§ **TASK OBJECTIVE**: Look for the word "screenshot" in the material below, then report each line where it occurs.

§ **RECORDS TO USE**:

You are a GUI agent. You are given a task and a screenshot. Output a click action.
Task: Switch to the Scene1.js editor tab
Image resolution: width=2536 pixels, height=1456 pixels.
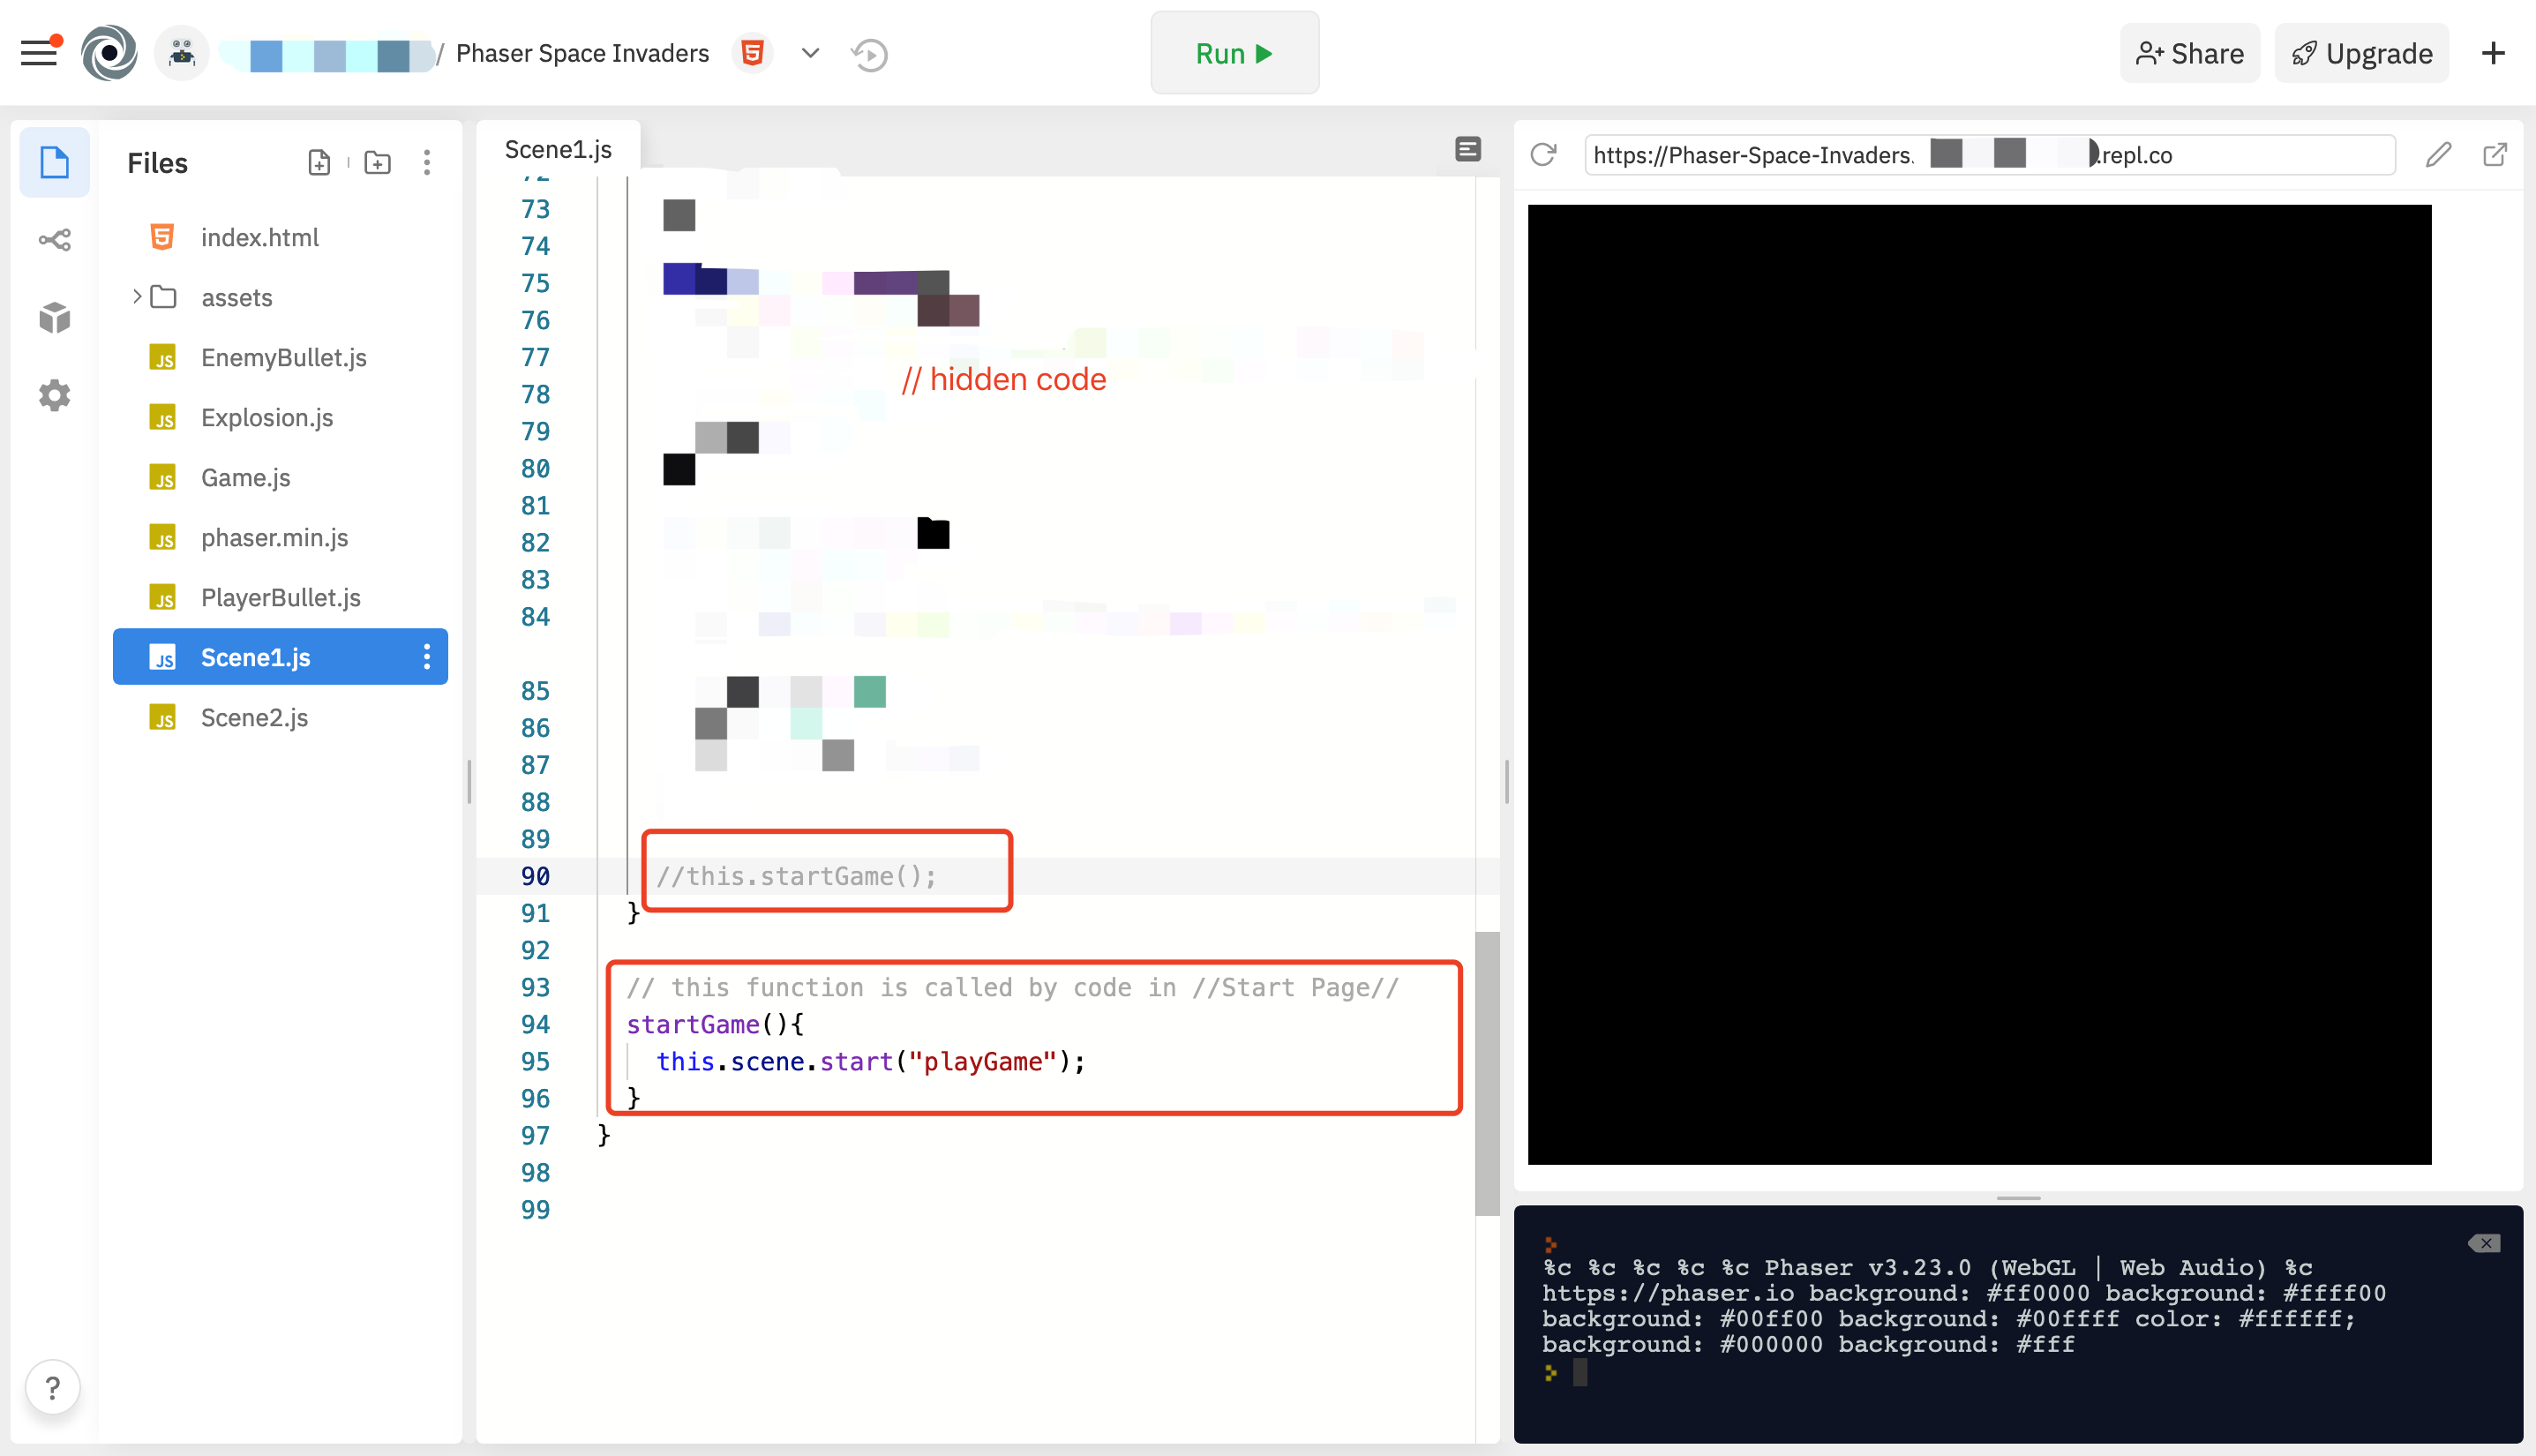coord(558,150)
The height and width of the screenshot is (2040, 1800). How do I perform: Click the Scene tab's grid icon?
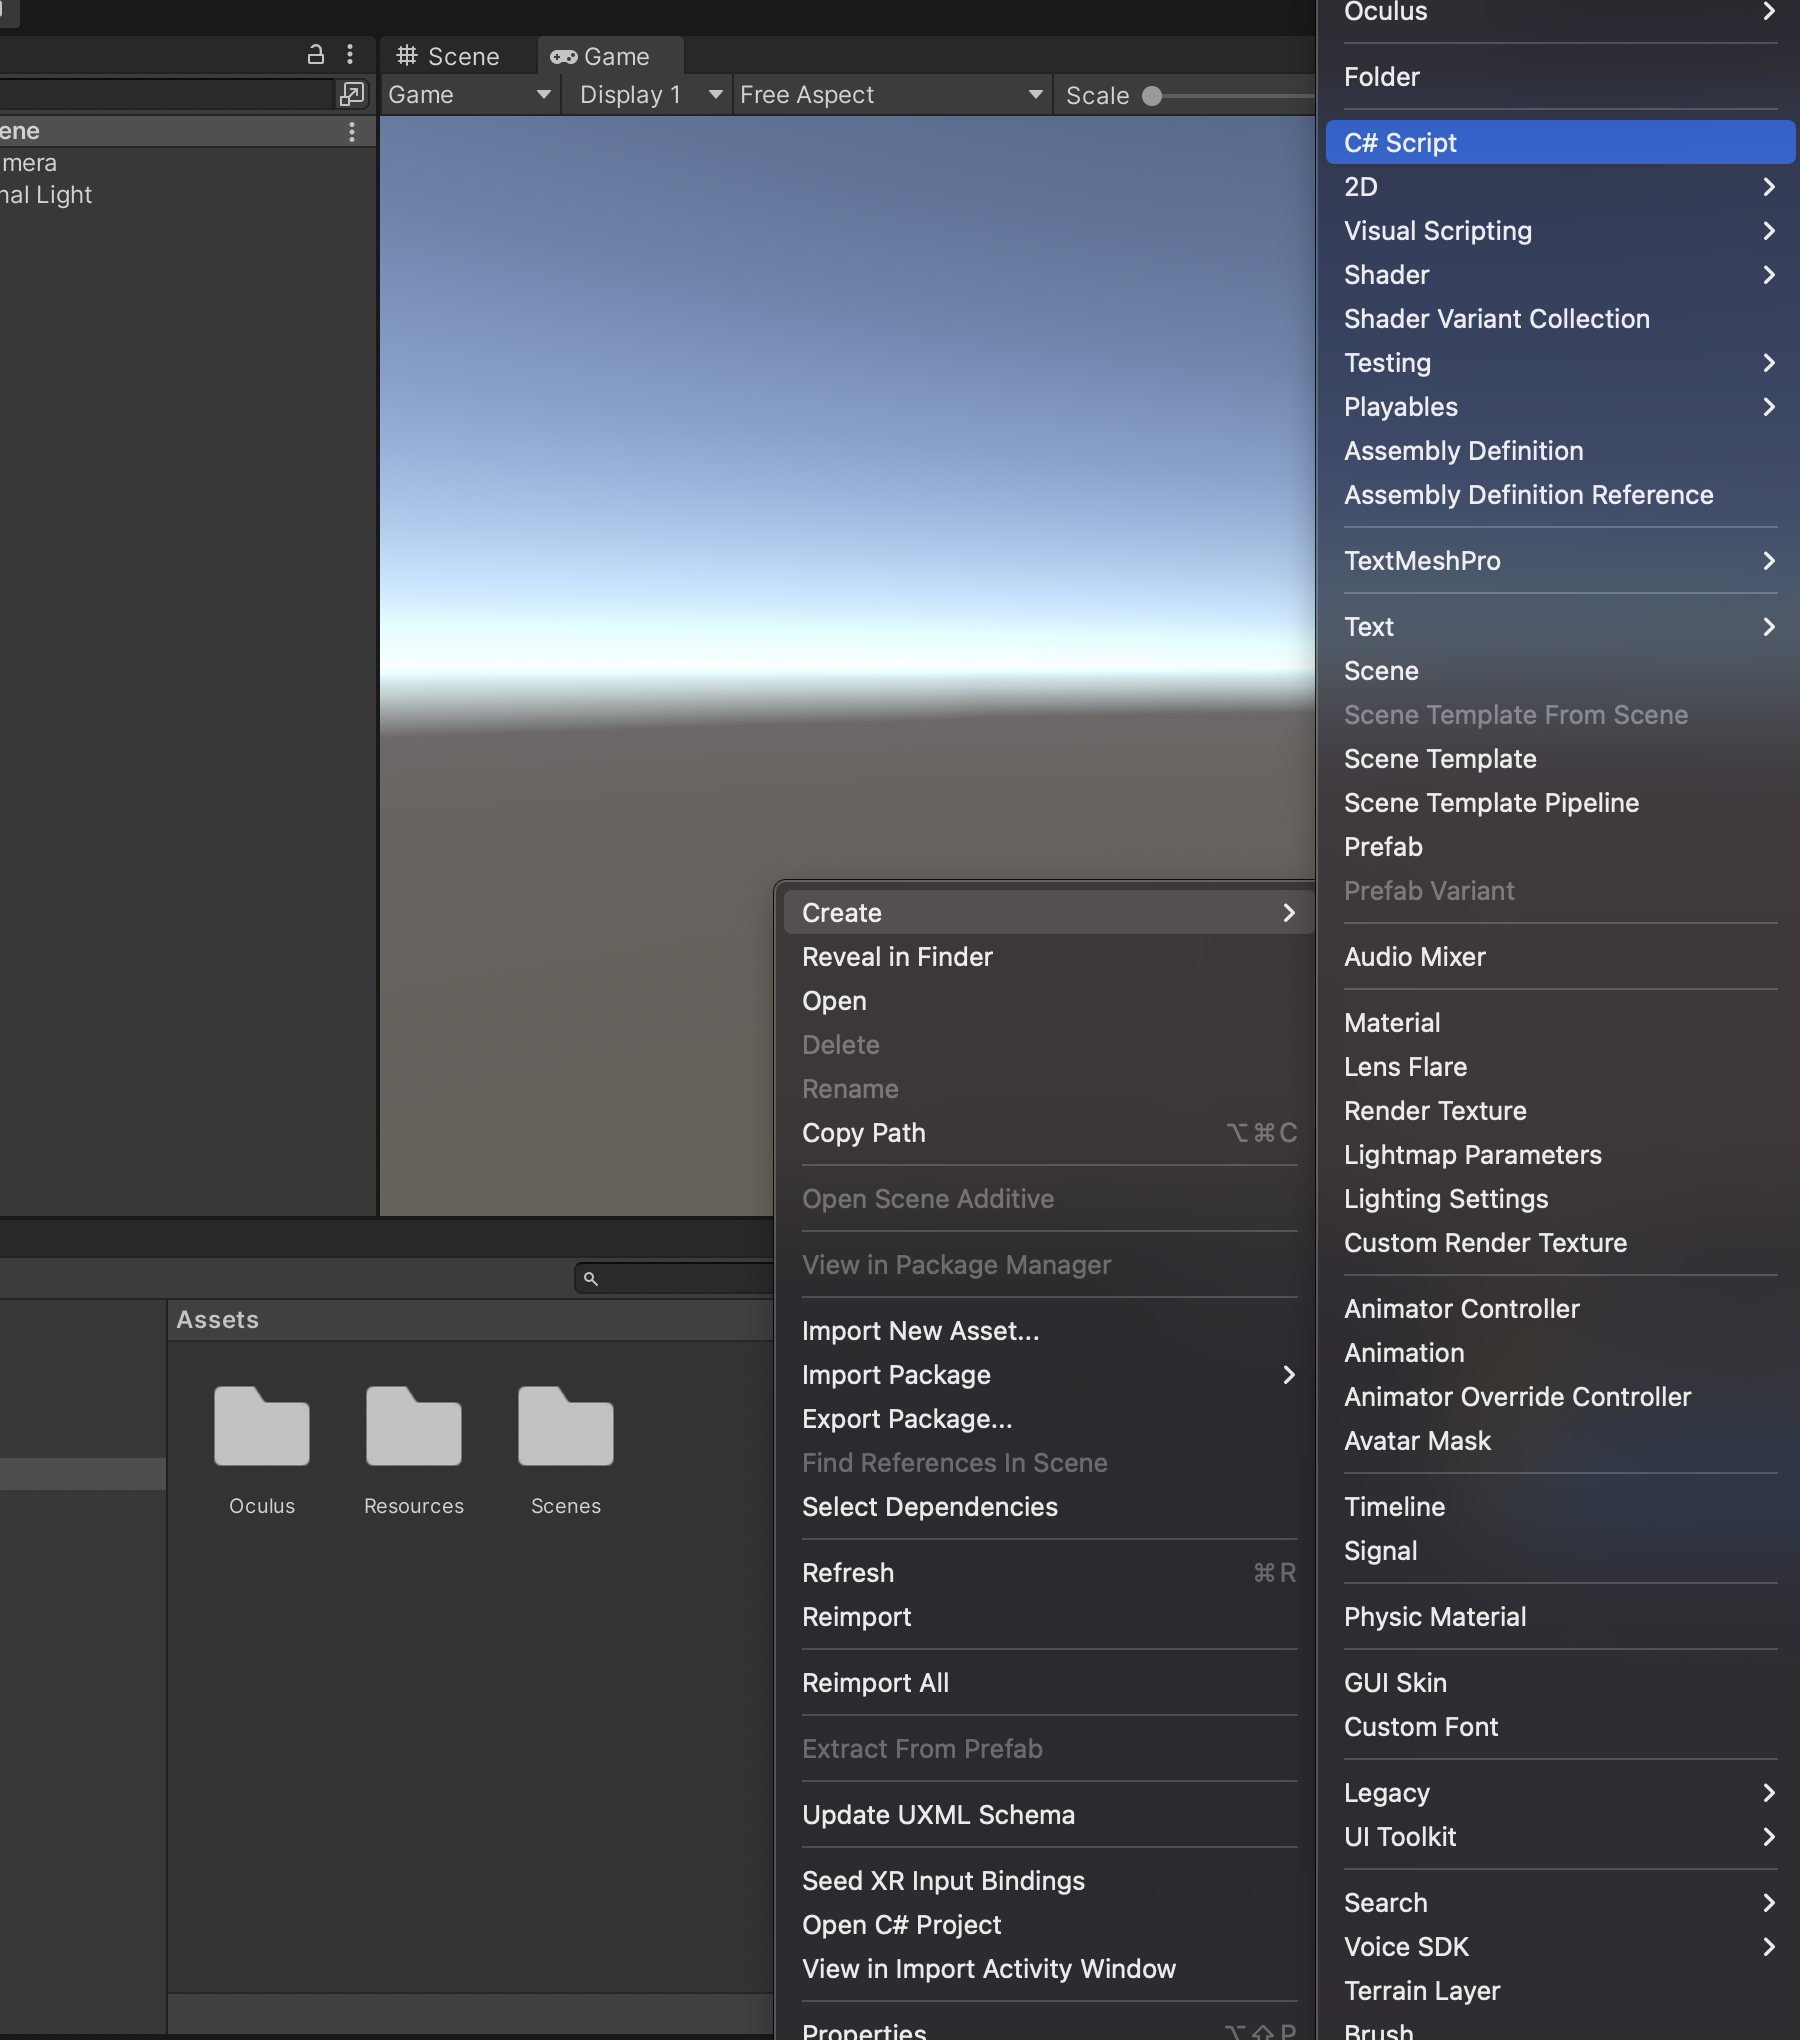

§ **ANSWER FOR THE TASK**:
You are a GUI agent. You are given a task and a screenshot. Output a click action.
The height and width of the screenshot is (2040, 1800). How do I perform: Click the Scene tab's grid icon?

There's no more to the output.